EXTRAIT SOURCE

Bien sûr, la participation des enseignants à ce projet a en partie modifié leur tâche. Ils ont eu à parler des ateliers en classe, mais aussi à discuter avec plusieurs étudiants à quelques reprises pour les convaincre d’y participer. En particulier, les quatre enseignants qui donnaient le cours Langue et rédaction (601-AWT-04) ont dû assister à plusieurs réunions pour assurer la bonne marche du projet. Certaines de ces rencontres se sont déroulées avec toutes les personnes en cause, y compris la conseillère pédagogique responsable du dossier, alors que d’autres ont touché seulement l’enseignante qui dispensait la formation aux étudiants du groupe expérimental et ses collègues. La conseillère pédagogique a aussi rencontré individuellement chaque enseignant pour discuter du suivi des étudiants inscrits aux ateliers. Même si elle imposait aux professeurs de rencontrer régulièrement la conseillère, la formule adoptée leur a semblé adéquate et ils ont considéré leur expérience comme positive. La libération rattachée à la participation au projet (entre 0,10 et 0,15 ETC chacun) a convenu à chaque professeur. Ayant elle-même enseigné en 601-AWT-04, l’enseignante qui a donné les ateliers de grammaire a noté que sa principale difficulté venait du fait qu’elle accueillait dans ses groupes des étudiants qui avaient des professeurs différents dans leur cours d’AWT. On conçoit aisément, en effet, que cela lui ait demandé beaucoup d’adaptation.

DONNÉES AFFICHÉES

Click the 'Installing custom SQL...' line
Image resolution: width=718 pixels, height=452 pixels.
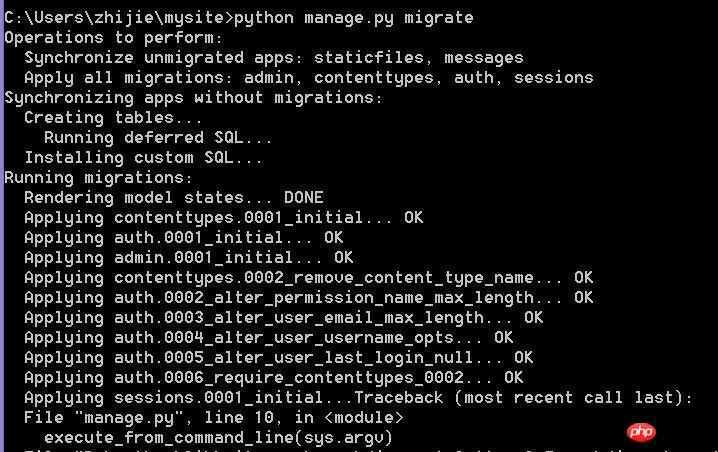[x=143, y=157]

TÂCHES À RÉALISER
1 > Répondez à ces questions d'après l'extrait sur la participation des enseignants au projet :
(a) Combien d'enseignants donnaient le cours Langue et rédaction (601-AWT-04) ?
(b) Quelle libération était rattachée à la participation au projet ?
(c) D'où venait la principale difficulté de l'enseignante qui a donné les ateliers de grammaire ?
2 > Reprenez l'extrait sur la participation des enseignants au projet après sa dernière phrase.

RÉSULTATS PAR TÂCHE
1 >
(a) Quatre enseignants.
(b) Entre 0,10 et 0,15 ETC pour chacun.
(c) Elle accueillait dans ses groupes des étudiants qui avaient des professeurs différents dans leur cours d'AWT.

2 >
Session d’hiver 2003

Le projet d’heures supplémentaires s’est poursuivi à la session d’hiver avec de légères modifications. Comme nous l’avons déjà mentionné, le changement le plus important fut la durée des ateliers, qui est passée à 30 heures. Les étudiants suivaient donc six heures de cours de français par semaine durant toute la session.

La formule pour rejoindre les étudiants ciblés a aussi subi des changements. D’une part, on a joint une lettre expliquant la nature des ateliers au bulletin des élèves qui avaient échoué à leur premier cours de français. D’autre part, pour sensibiliser les nouveaux arrivants, la responsable du Centre d’aide en français leur a présenté le projet lors de la journée d’accueil en janvier. Les enseignantes qui donnaient le cours Écriture et communication (601-AWU-04) ont aussi été mises à contribution dès le premier cours, car elles ont reçu les inscriptions pour les ateliers de grammaire qui commençaient dans la même semaine. Fait à noter, la situation idéale s’est présentée à la session d’hiver 2003 : en effet, chaque enseignante qui donnait deux groupes d’AWU était responsable d’un atelier de 30 heures. Ainsi, chacune travaillait avec les étudiants de ses propres groupes, ce qui éliminait le principal problème observé à la session d’automne 2002.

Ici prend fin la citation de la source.